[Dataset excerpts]
-*-

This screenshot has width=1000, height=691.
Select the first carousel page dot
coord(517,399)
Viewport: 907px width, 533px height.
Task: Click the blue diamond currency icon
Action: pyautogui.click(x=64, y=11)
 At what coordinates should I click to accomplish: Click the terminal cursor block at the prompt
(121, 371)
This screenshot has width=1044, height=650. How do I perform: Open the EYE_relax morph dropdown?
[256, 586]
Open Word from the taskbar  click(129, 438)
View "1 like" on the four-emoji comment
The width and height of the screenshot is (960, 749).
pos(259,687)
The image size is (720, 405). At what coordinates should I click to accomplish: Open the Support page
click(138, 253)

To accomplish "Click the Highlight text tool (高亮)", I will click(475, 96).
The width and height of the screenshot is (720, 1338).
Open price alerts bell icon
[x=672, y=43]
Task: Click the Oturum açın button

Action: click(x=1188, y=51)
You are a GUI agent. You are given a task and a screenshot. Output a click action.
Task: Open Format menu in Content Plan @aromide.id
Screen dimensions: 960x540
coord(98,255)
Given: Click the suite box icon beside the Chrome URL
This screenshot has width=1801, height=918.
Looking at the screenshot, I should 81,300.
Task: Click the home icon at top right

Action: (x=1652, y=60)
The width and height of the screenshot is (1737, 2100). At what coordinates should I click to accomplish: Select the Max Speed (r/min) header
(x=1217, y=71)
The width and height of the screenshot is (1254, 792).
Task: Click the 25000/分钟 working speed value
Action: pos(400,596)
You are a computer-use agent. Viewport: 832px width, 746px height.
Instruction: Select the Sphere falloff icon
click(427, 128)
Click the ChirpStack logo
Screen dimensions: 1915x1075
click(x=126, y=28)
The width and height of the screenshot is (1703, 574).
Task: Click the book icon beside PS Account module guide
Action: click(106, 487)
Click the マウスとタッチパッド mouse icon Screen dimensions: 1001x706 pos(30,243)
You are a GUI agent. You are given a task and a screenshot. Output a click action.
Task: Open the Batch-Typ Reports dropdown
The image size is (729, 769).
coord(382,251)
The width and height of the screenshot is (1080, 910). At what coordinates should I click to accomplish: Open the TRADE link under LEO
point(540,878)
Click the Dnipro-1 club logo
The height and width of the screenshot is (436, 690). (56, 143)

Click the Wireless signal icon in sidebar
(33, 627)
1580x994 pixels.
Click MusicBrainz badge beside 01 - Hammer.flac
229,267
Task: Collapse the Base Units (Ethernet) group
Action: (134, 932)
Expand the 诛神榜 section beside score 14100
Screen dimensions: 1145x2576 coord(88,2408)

-*-

Aim of the exercise
What you give back must match the records word for word.

Task answer
This screenshot has width=1000, height=691.
Select the first carousel page dot
coord(517,399)
Viewport: 907px width, 533px height.
Task: Click the blue diamond currency icon
Action: pyautogui.click(x=64, y=11)
 At what coordinates should I click to accomplish: Click the terminal cursor block at the prompt
(121, 371)
This screenshot has width=1044, height=650. How do I perform: Open the EYE_relax morph dropdown?
[256, 586]
Open Word from the taskbar  click(129, 438)
View "1 like" on the four-emoji comment
The width and height of the screenshot is (960, 749).
pos(259,687)
The image size is (720, 405). At what coordinates should I click to accomplish: Open the Support page
click(138, 253)

To accomplish "Click the Highlight text tool (高亮)", I will click(475, 96).
The width and height of the screenshot is (720, 1338).
Open price alerts bell icon
[x=672, y=43]
Task: Click the Oturum açın button

Action: click(x=1188, y=51)
You are a GUI agent. You are given a task and a screenshot. Output a click action.
Task: Open Format menu in Content Plan @aromide.id
Screen dimensions: 960x540
coord(98,255)
Given: Click the suite box icon beside the Chrome URL
This screenshot has width=1801, height=918.
Looking at the screenshot, I should 81,300.
Task: Click the home icon at top right

Action: (x=1652, y=60)
The width and height of the screenshot is (1737, 2100). At what coordinates should I click to accomplish: Select the Max Speed (r/min) header
(x=1217, y=71)
The width and height of the screenshot is (1254, 792).
Task: Click the 25000/分钟 working speed value
Action: pos(400,596)
You are a computer-use agent. Viewport: 832px width, 746px height.
Instruction: Select the Sphere falloff icon
click(427, 128)
Click the ChirpStack logo
Screen dimensions: 1915x1075
click(x=126, y=28)
The width and height of the screenshot is (1703, 574).
Task: Click the book icon beside PS Account module guide
Action: click(106, 487)
Click the マウスとタッチパッド mouse icon Screen dimensions: 1001x706 pos(30,243)
You are a GUI agent. You are given a task and a screenshot. Output a click action.
Task: Open the Batch-Typ Reports dropdown
The image size is (729, 769).
coord(382,251)
The width and height of the screenshot is (1080, 910). At what coordinates should I click to accomplish: Open the TRADE link under LEO
point(540,878)
Click the Dnipro-1 club logo
The height and width of the screenshot is (436, 690). (56, 143)

Click the Wireless signal icon in sidebar
(33, 627)
1580x994 pixels.
Click MusicBrainz badge beside 01 - Hammer.flac
229,267
Task: Collapse the Base Units (Ethernet) group
Action: (134, 932)
Expand the 诛神榜 section beside score 14100
Screen dimensions: 1145x2576 coord(88,2408)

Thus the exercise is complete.